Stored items
* * * *

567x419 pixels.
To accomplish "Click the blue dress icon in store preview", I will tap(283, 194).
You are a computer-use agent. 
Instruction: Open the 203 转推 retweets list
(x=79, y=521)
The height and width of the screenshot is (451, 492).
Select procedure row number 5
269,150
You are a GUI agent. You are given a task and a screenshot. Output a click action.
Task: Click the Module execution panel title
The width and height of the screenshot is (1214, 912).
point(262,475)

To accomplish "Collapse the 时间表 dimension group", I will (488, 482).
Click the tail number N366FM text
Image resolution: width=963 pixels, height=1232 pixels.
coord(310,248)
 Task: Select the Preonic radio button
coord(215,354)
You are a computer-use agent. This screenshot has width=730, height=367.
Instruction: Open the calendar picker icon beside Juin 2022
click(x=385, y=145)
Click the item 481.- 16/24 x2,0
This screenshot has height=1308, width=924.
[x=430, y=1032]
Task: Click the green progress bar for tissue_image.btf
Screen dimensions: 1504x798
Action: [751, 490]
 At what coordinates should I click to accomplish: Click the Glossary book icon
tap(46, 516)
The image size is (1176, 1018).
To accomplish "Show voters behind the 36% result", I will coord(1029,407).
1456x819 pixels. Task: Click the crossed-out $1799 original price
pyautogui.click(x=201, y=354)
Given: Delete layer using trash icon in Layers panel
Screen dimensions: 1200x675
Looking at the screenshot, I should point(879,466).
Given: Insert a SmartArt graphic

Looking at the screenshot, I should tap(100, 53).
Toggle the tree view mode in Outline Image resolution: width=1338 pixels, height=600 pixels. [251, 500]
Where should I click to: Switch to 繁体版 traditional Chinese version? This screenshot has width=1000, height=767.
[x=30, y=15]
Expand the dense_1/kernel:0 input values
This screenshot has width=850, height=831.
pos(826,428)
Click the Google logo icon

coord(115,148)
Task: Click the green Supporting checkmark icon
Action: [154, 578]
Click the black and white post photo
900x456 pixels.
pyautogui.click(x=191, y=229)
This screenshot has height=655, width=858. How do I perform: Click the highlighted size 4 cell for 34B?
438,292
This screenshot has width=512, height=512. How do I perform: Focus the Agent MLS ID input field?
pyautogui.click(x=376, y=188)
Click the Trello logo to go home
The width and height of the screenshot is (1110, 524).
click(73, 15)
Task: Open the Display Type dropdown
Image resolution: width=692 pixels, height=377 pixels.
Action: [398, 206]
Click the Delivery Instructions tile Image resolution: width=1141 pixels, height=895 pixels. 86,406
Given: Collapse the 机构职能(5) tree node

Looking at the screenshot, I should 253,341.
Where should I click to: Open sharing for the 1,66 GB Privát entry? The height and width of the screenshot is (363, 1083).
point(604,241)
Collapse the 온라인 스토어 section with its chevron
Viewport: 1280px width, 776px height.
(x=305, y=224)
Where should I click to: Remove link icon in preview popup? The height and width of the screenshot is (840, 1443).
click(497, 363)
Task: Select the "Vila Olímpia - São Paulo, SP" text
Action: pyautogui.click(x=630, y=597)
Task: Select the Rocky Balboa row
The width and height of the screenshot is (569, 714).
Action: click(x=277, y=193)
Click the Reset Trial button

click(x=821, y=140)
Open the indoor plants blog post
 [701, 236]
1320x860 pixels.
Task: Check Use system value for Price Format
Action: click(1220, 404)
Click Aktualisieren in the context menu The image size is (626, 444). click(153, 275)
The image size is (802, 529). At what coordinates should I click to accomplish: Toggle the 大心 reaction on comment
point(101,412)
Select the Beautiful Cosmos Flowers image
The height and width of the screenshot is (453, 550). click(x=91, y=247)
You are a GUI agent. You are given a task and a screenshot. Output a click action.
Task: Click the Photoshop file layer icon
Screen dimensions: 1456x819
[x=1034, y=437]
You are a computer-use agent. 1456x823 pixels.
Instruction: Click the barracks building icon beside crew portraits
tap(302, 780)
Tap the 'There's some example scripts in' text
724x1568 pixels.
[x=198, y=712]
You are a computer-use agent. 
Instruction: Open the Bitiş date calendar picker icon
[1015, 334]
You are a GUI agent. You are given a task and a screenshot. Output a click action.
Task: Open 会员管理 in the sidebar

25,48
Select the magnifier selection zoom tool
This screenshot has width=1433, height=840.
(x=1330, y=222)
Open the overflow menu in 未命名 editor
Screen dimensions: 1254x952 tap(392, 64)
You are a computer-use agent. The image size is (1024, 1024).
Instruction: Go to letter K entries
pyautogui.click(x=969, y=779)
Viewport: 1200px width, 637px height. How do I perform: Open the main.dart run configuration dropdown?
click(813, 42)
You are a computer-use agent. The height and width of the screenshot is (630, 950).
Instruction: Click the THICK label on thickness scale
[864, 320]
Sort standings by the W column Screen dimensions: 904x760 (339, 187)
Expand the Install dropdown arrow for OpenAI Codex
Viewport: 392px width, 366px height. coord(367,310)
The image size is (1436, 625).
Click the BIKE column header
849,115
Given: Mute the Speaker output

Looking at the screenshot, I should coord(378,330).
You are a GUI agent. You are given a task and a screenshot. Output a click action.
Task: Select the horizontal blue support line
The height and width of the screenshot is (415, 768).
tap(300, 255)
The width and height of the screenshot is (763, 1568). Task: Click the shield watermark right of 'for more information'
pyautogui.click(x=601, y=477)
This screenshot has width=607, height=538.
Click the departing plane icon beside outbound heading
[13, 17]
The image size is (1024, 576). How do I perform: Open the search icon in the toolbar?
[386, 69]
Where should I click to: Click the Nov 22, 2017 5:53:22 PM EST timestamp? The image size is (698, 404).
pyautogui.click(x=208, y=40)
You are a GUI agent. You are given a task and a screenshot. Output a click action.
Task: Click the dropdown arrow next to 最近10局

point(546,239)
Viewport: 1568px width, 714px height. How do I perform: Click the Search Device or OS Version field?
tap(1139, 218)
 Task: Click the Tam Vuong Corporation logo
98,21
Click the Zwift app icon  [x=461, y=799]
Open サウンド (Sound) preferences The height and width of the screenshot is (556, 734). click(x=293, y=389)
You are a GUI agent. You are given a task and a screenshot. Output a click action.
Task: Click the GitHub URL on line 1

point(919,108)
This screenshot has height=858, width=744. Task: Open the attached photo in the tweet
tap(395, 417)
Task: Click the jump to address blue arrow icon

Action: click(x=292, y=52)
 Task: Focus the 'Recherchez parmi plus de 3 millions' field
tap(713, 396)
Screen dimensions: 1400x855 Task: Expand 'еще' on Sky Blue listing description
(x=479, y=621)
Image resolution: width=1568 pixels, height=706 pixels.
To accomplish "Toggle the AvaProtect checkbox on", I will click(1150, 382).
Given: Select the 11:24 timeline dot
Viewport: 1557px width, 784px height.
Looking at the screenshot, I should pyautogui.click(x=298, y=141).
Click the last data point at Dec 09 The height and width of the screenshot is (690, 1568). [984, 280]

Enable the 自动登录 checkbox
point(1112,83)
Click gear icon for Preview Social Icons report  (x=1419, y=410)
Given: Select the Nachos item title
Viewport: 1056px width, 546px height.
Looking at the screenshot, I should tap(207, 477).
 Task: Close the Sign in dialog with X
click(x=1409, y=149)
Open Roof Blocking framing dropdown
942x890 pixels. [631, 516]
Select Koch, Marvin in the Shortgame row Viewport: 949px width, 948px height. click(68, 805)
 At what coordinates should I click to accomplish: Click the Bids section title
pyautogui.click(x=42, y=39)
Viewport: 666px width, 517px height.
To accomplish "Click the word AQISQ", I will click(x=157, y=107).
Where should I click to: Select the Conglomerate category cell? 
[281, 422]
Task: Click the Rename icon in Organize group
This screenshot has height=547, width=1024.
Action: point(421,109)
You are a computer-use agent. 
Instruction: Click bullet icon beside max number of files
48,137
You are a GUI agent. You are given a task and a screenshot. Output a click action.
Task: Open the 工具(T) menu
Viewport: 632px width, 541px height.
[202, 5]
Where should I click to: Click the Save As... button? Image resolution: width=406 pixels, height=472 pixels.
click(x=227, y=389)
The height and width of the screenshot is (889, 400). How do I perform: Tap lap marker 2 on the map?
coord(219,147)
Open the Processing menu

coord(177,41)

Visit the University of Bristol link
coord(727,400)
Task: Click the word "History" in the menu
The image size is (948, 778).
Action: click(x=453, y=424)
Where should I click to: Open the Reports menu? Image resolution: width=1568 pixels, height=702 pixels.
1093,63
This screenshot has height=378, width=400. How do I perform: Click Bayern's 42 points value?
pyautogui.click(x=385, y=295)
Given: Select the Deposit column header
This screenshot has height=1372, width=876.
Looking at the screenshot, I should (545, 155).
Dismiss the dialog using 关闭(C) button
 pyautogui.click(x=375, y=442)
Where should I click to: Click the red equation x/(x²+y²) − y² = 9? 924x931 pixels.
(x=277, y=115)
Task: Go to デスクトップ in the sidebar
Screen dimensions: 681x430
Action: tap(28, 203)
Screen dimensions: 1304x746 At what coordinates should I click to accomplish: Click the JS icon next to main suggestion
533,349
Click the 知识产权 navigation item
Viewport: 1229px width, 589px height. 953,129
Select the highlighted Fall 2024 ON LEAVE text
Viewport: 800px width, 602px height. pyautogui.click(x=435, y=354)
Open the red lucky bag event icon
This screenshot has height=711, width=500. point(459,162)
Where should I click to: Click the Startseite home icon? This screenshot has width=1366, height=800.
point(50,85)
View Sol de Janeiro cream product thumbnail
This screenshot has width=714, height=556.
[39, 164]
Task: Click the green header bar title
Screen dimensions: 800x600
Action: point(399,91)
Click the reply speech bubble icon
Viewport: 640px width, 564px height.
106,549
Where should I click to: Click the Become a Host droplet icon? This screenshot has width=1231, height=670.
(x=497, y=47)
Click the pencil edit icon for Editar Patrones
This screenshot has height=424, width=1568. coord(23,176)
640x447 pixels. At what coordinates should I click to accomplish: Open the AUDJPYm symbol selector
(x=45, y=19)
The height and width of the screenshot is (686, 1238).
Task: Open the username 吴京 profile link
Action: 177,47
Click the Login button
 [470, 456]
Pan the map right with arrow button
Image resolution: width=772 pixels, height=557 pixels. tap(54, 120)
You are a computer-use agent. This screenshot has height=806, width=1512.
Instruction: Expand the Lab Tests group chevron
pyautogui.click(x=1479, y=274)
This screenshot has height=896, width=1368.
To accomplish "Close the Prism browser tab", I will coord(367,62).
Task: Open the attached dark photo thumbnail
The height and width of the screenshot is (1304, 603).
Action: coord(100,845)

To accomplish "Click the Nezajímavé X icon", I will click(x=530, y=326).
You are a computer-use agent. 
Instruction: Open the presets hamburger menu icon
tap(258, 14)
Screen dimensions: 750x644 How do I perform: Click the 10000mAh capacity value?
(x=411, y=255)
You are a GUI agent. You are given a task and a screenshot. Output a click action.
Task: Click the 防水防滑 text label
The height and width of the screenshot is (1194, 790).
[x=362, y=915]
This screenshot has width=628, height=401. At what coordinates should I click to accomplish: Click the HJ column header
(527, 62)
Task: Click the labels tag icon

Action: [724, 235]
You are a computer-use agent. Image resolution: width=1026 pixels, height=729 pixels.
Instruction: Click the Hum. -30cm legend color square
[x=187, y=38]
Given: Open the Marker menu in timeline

* * * *

Your answer must consist solely of the lines above between the line holding "Instruction: Open the 203 转推 retweets list" and the line holding "Task: Click the Module execution panel title", inclusive, copied exactly.

_ANSWER TO THE PROBLEM:_
Instruction: Open the 203 转推 retweets list
(x=79, y=521)
The height and width of the screenshot is (451, 492).
Select procedure row number 5
269,150
You are a GUI agent. You are given a task and a screenshot. Output a click action.
Task: Click the Module execution panel title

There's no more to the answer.